Task instructions: Convert the lines of the material below into a JSON list of strings, one string per line and blank lines omitted, starting at the line that contains "Click the blue" and ending after the line that contains "[1358, 174]". Include only those lines.

(begin)

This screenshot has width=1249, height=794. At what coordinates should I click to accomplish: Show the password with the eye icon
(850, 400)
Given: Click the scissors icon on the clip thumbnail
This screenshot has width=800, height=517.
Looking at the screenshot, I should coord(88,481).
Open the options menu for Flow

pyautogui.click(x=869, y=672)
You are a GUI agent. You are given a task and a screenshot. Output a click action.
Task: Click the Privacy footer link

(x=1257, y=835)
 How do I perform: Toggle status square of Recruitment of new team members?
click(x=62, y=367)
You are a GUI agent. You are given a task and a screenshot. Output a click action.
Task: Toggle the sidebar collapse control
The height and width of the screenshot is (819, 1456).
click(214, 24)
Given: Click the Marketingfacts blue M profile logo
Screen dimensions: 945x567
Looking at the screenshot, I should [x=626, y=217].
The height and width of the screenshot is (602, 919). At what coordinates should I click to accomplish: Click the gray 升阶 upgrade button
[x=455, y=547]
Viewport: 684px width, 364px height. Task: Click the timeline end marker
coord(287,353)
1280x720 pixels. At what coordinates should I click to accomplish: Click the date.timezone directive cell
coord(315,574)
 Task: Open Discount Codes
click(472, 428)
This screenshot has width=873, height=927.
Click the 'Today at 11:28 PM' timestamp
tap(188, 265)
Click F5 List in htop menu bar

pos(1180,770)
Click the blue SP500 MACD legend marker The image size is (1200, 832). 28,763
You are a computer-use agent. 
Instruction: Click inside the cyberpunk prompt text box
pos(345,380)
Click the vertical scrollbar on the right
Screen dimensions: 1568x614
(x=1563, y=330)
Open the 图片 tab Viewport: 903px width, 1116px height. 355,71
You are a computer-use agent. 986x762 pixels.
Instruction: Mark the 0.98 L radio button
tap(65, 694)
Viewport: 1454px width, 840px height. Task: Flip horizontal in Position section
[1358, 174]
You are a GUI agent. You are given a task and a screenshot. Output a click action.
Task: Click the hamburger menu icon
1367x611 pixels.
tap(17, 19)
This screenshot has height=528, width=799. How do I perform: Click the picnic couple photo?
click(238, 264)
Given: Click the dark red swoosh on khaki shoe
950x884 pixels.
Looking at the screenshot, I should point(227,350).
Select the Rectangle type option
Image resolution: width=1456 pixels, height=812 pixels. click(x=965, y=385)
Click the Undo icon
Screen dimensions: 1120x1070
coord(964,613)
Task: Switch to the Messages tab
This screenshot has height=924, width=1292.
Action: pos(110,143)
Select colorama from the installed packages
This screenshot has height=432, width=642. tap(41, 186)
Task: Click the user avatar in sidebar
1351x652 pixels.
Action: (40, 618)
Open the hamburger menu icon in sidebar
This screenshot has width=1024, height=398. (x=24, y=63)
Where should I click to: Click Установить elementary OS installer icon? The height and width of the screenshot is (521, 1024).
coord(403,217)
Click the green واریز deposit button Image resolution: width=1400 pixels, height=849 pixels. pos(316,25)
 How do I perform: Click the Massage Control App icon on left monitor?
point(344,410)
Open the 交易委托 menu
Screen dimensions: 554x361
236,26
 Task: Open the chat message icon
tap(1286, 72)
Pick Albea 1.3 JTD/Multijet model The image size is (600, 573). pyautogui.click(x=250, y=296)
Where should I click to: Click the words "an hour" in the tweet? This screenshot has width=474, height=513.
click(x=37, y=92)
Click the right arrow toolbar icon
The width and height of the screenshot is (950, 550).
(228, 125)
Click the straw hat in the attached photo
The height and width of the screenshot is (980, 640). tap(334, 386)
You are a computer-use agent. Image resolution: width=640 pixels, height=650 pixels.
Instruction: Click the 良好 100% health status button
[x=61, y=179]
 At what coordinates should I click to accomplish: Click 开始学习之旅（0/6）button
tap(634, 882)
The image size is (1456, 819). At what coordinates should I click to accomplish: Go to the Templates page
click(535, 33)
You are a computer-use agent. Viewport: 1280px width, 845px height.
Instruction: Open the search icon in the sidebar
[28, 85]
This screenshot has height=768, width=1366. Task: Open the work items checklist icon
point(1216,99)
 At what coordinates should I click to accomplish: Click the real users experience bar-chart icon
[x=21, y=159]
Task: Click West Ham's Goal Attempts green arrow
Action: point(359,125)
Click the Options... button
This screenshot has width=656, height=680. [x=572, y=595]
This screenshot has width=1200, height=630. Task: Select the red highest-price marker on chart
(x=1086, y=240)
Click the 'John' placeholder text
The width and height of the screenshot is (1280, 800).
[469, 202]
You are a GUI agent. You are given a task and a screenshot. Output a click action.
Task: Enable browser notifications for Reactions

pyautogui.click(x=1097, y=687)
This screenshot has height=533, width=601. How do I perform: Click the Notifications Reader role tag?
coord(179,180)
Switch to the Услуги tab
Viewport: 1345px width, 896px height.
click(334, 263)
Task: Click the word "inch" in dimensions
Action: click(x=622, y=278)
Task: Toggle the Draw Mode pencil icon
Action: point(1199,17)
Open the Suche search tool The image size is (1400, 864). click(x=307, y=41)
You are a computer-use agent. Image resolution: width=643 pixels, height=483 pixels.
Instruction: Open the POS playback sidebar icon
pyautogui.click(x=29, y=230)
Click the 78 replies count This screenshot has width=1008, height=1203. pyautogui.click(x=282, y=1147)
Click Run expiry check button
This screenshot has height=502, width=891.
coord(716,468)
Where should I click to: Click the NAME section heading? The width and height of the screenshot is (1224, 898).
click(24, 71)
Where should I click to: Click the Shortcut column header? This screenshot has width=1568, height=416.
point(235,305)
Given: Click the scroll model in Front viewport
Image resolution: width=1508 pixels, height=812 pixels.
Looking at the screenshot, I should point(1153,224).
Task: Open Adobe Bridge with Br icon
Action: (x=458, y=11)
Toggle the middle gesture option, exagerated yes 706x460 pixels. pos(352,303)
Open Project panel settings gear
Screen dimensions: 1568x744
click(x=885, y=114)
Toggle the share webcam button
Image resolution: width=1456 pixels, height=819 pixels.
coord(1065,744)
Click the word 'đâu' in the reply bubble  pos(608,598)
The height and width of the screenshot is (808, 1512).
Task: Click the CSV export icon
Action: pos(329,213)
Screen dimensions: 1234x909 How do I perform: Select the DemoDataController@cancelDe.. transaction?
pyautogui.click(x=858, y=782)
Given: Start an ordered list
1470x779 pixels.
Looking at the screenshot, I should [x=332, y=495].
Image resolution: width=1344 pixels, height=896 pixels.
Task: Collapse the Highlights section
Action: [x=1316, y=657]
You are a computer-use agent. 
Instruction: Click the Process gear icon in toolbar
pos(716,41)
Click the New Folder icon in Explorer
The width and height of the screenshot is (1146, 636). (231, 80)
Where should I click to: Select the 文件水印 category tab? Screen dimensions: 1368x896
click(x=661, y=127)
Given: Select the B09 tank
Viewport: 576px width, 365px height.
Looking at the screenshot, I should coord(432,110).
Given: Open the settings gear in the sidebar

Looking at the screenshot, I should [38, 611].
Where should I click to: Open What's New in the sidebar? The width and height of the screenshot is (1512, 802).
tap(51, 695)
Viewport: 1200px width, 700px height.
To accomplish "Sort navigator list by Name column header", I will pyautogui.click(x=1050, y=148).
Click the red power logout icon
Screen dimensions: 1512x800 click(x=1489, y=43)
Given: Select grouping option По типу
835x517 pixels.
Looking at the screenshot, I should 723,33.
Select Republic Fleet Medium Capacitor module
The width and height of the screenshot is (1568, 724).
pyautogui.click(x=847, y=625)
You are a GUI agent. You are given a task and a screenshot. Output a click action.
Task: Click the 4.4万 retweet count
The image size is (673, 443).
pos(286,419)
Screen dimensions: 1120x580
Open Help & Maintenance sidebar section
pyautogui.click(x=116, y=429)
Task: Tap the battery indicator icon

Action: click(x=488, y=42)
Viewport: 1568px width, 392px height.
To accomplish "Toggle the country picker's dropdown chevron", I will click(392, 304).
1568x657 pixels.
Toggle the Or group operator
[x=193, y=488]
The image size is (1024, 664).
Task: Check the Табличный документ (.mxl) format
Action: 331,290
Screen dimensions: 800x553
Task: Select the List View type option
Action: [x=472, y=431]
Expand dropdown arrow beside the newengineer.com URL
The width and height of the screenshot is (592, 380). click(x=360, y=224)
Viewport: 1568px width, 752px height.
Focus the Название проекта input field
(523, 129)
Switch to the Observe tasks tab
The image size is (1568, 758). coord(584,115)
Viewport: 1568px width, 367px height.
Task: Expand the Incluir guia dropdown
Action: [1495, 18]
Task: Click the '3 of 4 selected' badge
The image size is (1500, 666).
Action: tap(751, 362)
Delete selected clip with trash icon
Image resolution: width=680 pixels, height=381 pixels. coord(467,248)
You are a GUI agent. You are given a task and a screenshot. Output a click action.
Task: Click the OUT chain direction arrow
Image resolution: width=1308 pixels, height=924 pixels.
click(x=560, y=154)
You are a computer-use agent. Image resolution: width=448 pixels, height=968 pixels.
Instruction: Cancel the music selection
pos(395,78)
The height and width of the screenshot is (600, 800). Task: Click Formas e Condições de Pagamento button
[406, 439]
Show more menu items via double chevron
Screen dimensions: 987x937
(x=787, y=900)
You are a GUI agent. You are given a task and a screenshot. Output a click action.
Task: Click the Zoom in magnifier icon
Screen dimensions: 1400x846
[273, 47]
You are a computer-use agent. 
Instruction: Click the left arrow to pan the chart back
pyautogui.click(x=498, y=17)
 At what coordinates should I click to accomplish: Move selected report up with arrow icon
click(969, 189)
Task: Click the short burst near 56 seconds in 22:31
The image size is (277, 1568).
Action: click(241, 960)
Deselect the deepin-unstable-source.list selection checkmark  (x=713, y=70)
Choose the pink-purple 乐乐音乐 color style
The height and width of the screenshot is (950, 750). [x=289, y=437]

(end)

Answer to the task:
[
  "Click the blue SP500 MACD legend marker The image size is (1200, 832). 28,763",
  "You are a computer-use agent. ",
  "Instruction: Click inside the cyberpunk prompt text box",
  "pos(345,380)",
  "Click the vertical scrollbar on the right",
  "Screen dimensions: 1568x614",
  "(x=1563, y=330)",
  "Open the 图片 tab Viewport: 903px width, 1116px height. 355,71",
  "You are a computer-use agent. 986x762 pixels.",
  "Instruction: Mark the 0.98 L radio button",
  "tap(65, 694)",
  "Viewport: 1454px width, 840px height. Task: Flip horizontal in Position section",
  "[1358, 174]"
]